- Born: 1930 Paris, France
- Died: 28 February 2023 (aged 92) Larmor-Plage, France
- Occupations: Actress, singer, dancer

= Yvonne Constant =

French actress, singer and ballet dancer (1930–2023)

Yvonne Constant (1930 – 28 February 2023) was a French actress, singer and ballet dancer.

==Stage productions==
Yvonne Constant sang in cabaret in New York, other parts of the U.S. and in Europe. Latterly she appeared at the Metropolitan Room in New York 14 times in 2008 and 2009. Her appearances were well received by cabaret critic, William Wolf. Her shows were presented by Jan Wallman, directed and staged by international choreographer Molly Molloy, and her musical director was Russ Kassoff.

In 2007 she sang "Ah Paris" at the City Center revival of Follies.

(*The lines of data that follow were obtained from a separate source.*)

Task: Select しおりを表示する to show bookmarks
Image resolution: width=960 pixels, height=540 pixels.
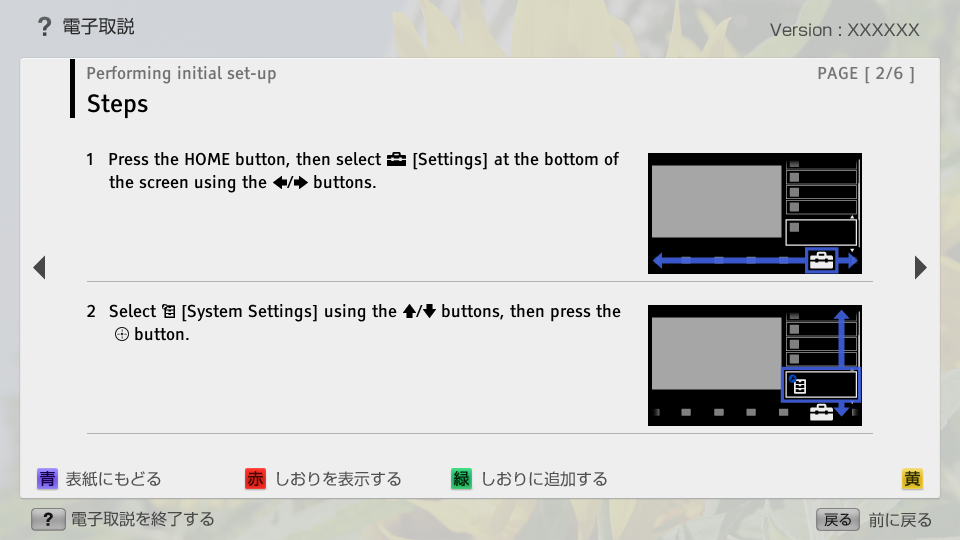Action: tap(338, 479)
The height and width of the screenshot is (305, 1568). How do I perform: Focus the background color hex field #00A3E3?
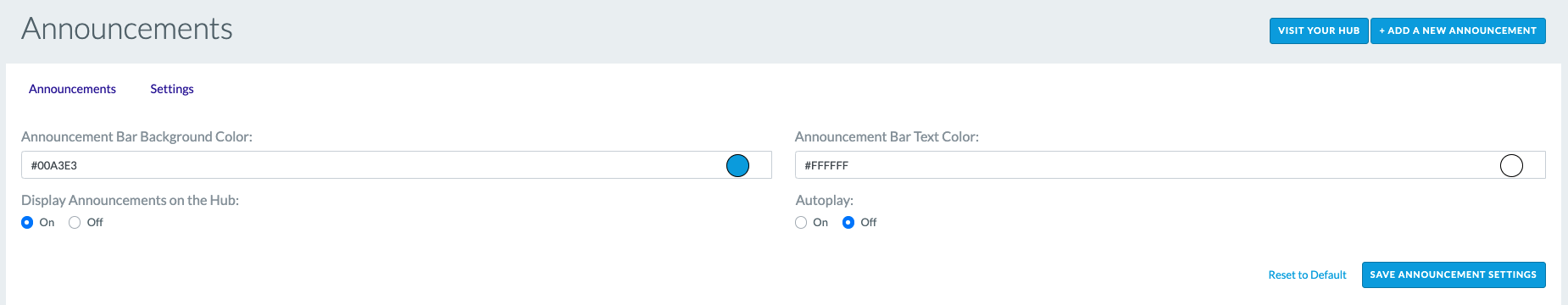[x=373, y=165]
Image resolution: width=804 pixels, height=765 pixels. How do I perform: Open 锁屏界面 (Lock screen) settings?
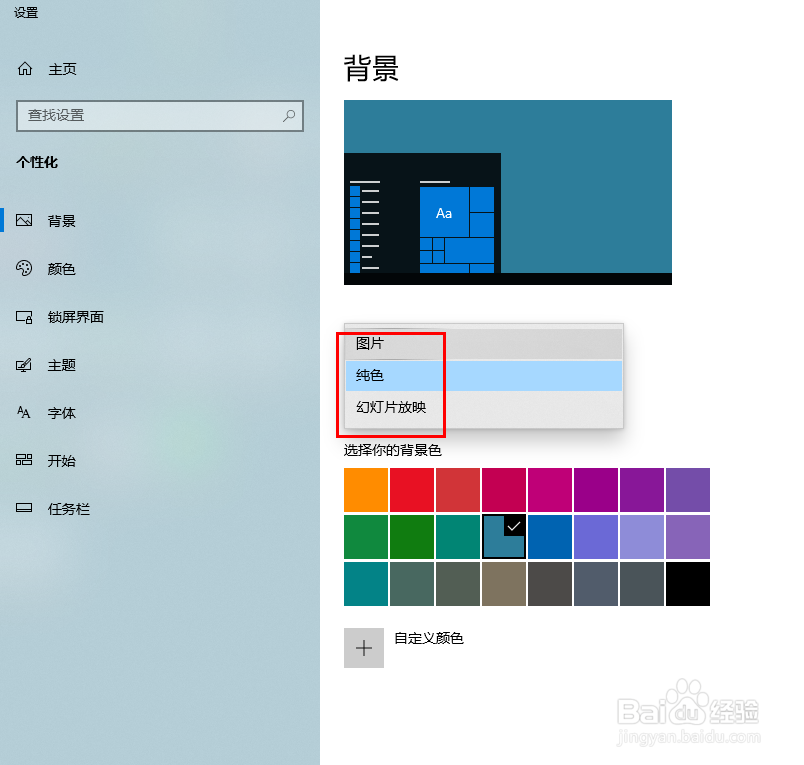coord(75,317)
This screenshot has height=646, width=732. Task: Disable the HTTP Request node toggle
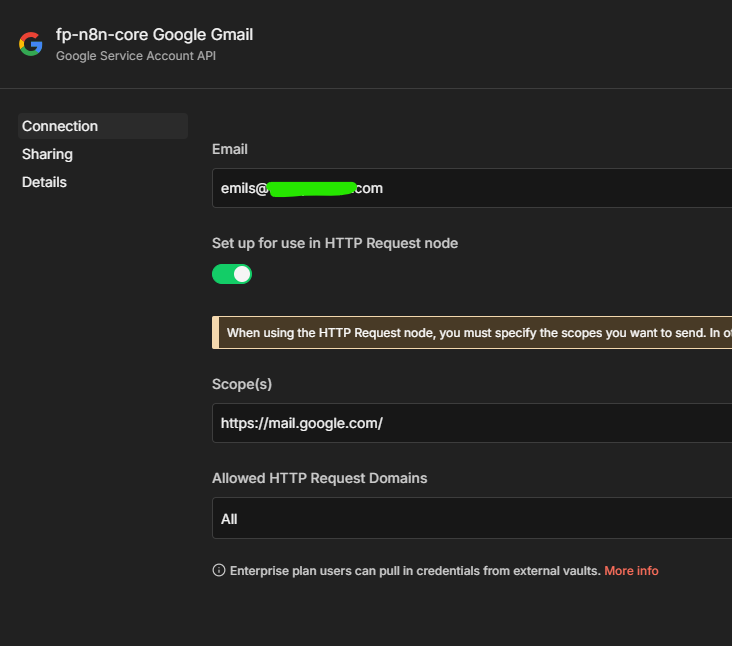point(232,274)
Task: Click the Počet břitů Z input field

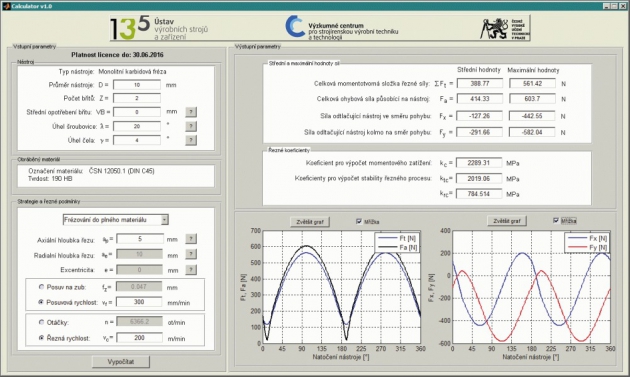Action: tap(137, 98)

Constant was cast for the Broadway production, La Plume de Ma Tante and won a special Tony. When she did The Gay Life with Barbara Cook, Yvonne got a New York Drama Critics Citation as one of the season's Most Promising Actresses. Johnny Carson had Yvonne on his show 45 times. Richard Rodgers saw her on The Tonight Show and chose her for a leading role in No Strings. Then she was the French au pair in the Broadway Comedy, Come Live with Me.

==Films==
Constant was best remembered for her role in Disney's "Monkeys, Go Home!", starring opposite Maurice Chevalier. In the television mini-series "Sins" she played the chanteuse, Annette, alongside Joan Collins.

==Appraisal==
Yvonne was named Chevalier des Arts et des Lettres by the French Government.

==Death==
Constant died on 28 February 2023, at the age of 92.